- **Task**
Once the line containing "Given: Select the 12:00 AM time label" appears, output it and each remaining line of the records below exactly, with no pictures and nothing more.

*** Source data ***

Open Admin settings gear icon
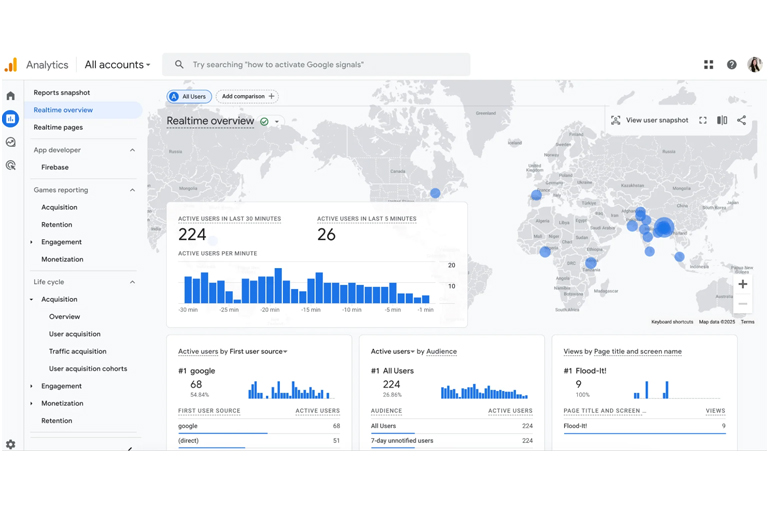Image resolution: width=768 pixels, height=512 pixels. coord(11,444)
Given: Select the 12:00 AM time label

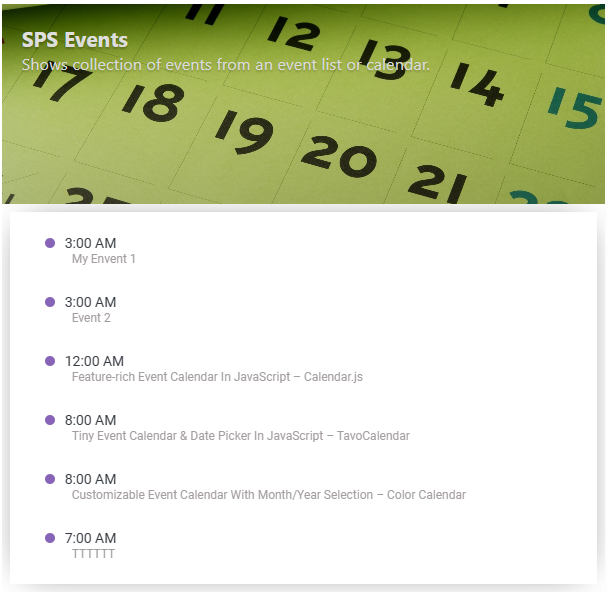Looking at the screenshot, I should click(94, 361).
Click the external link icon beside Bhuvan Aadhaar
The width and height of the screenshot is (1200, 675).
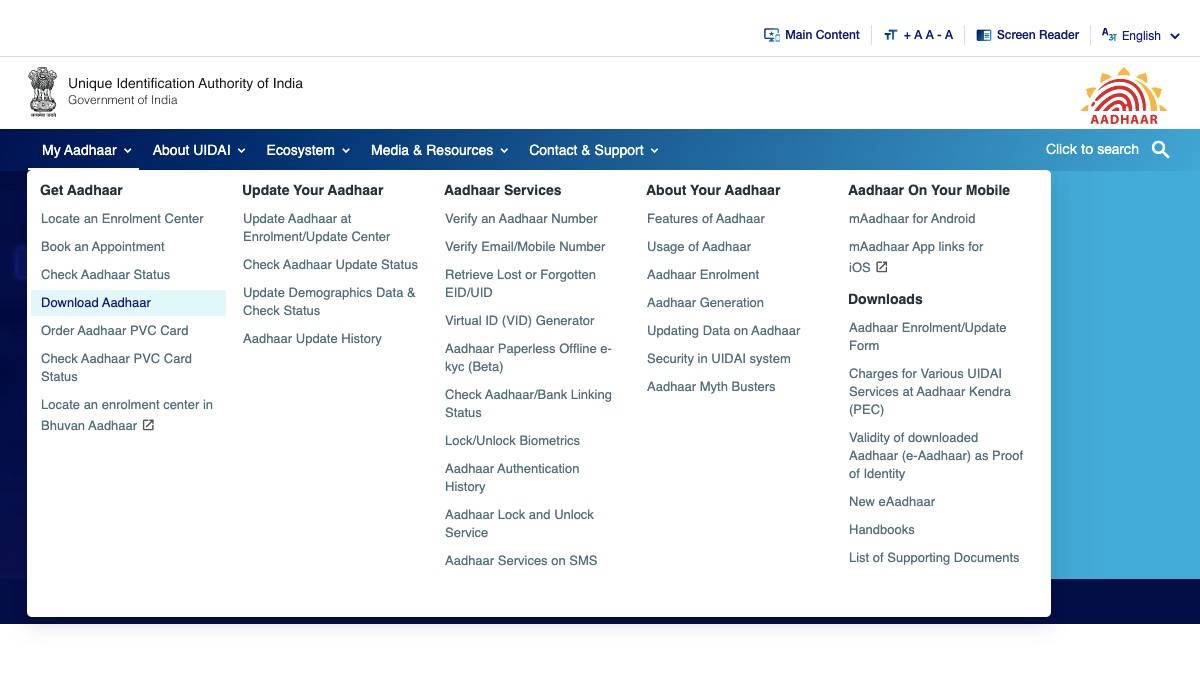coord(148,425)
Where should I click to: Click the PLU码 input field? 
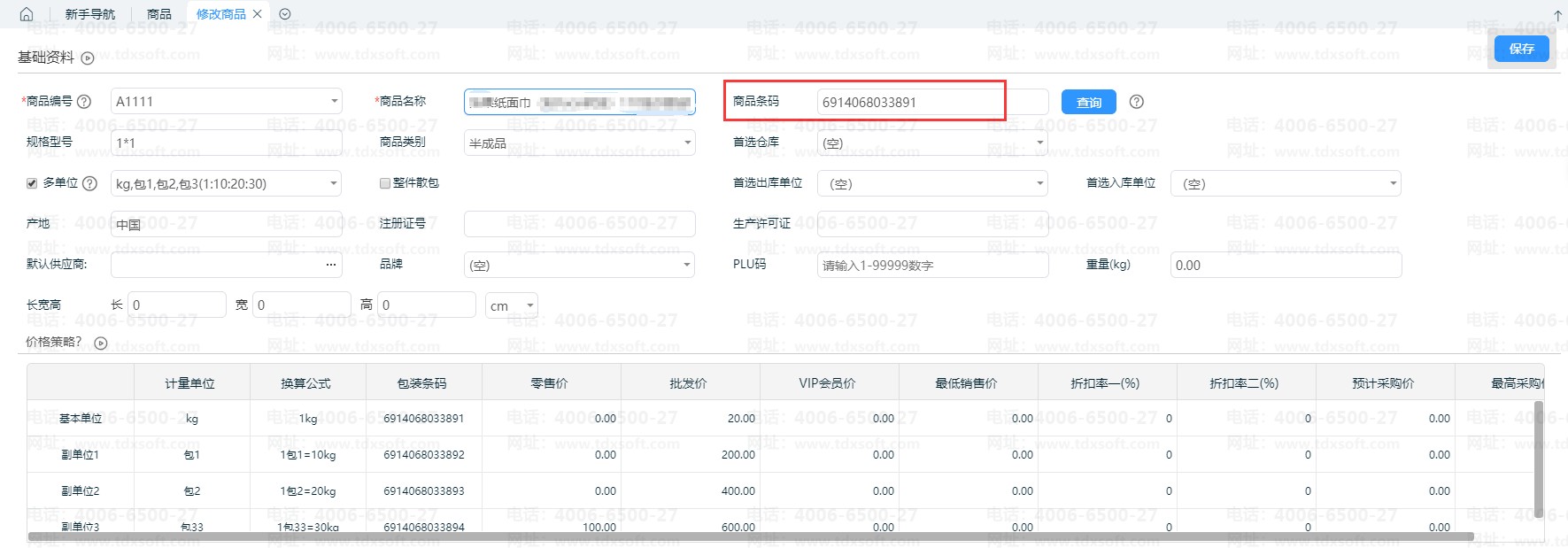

*** End of Source data ***

- **Solution for this exercise**
Given: Select the 12:00 AM time label

Looking at the screenshot, I should click(94, 361).
Click the external link icon beside Bhuvan Aadhaar
The width and height of the screenshot is (1200, 675).
coord(148,425)
Where should I click to: Click the PLU码 input field? 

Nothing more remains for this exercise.